I have a couple of tatty if’s on th To Read shelf. That snippet about James McConnel is quite interesting. I have also read about Pohl’s incredulity at if receiving the awards instead of Galaxy – I think in “Science Fiction of the 20th Centuy” by Frank M Robinson.

David Montgomery

“Worlds of If, Fall 1986. Cover by Bob Eggleton” – If that were a Movie I would say it has an all star cast. Stories by some of the biggest names in Science fiction at that time.

Joachim Boaz

Intrigued by the Bunch — of course. I adore the Moderan stories.

Sounds like the Silverberg might fit my media landscapes of the future review series.

Joachim Boaz

I’ve included a few non-futuristic stories so far. The example that springs to mind is Sturgeon’s potentially non-SF “And Now the News” (1956). Thank you for the offer! I’ll think about it.

Todd Mason

Glad to be of assistance. A good article resulted! And I had forgotten about McConnell’s terrible end.

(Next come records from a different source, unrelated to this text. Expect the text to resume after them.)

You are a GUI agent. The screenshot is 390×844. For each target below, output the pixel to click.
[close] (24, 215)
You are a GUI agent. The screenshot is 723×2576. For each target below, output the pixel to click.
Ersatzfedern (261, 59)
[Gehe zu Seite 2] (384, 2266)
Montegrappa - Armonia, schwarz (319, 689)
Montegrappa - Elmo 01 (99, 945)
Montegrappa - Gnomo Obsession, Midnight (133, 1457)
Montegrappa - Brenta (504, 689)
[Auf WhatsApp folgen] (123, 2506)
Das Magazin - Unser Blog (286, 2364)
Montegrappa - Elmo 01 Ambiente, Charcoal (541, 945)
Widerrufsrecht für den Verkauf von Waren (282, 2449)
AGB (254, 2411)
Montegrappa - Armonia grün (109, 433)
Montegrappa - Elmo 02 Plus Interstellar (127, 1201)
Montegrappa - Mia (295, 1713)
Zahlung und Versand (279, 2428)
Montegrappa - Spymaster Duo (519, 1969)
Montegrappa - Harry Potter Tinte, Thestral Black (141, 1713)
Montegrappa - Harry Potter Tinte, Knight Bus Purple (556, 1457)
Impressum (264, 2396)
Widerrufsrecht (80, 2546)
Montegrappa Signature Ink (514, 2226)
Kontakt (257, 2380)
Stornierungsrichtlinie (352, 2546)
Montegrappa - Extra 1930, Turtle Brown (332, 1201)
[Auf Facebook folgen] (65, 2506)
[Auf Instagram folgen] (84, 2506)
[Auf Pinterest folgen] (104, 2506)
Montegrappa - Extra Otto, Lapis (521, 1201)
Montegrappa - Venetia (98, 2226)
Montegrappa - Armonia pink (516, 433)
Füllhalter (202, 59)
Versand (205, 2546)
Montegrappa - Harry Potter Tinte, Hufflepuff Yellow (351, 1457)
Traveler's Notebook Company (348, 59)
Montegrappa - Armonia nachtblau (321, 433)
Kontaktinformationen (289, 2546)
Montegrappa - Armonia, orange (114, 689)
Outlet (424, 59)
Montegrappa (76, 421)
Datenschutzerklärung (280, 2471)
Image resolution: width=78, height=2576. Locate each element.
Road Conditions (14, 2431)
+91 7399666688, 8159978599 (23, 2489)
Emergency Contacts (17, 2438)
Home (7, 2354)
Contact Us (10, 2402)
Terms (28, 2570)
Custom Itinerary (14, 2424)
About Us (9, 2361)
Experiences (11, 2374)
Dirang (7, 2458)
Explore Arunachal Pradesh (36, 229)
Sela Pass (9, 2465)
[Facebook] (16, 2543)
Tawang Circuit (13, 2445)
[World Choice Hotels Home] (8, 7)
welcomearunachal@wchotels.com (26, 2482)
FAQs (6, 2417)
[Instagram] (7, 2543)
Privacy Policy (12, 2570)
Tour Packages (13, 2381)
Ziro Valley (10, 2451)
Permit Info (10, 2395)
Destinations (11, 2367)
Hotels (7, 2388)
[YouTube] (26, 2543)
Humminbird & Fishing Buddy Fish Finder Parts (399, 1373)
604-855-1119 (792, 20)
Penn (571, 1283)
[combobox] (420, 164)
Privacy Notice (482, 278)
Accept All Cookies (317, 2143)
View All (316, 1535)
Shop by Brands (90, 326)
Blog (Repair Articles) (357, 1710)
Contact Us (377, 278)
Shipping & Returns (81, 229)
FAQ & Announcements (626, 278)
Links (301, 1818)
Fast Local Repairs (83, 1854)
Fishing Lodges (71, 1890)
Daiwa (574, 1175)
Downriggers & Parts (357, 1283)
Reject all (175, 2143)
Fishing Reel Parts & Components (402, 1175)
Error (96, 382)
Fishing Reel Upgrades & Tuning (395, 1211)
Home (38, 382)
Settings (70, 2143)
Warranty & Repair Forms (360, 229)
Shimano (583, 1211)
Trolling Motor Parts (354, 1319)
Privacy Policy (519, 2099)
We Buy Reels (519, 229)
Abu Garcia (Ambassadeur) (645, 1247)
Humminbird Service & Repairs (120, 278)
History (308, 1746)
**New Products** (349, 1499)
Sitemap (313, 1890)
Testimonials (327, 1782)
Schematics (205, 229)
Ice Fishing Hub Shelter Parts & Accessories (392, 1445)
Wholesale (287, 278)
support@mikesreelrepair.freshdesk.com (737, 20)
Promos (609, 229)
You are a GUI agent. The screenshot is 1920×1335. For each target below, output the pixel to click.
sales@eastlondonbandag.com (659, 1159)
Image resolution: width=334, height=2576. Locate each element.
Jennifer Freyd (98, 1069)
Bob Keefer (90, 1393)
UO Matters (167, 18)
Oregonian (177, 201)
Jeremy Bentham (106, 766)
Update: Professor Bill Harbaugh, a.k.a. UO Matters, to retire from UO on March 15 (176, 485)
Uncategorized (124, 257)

I will be true to form and point to a nit…the caption to the Silverberg jacket refers to INVISIBLE BORDERS rather than BARRIERS. A Borders Book Shops joke would be too easy.

Thomas Parker

I read the NYRB Moderan volume last year, and found it extraordinary. The uniformity of (extreme) theme and (extreme) style makes it best to stretch reading the book out for a while, even more than with most short story collections; I think I went through it too fast. It made a strong impression on me, though, and I’ve never read anything remotely like it.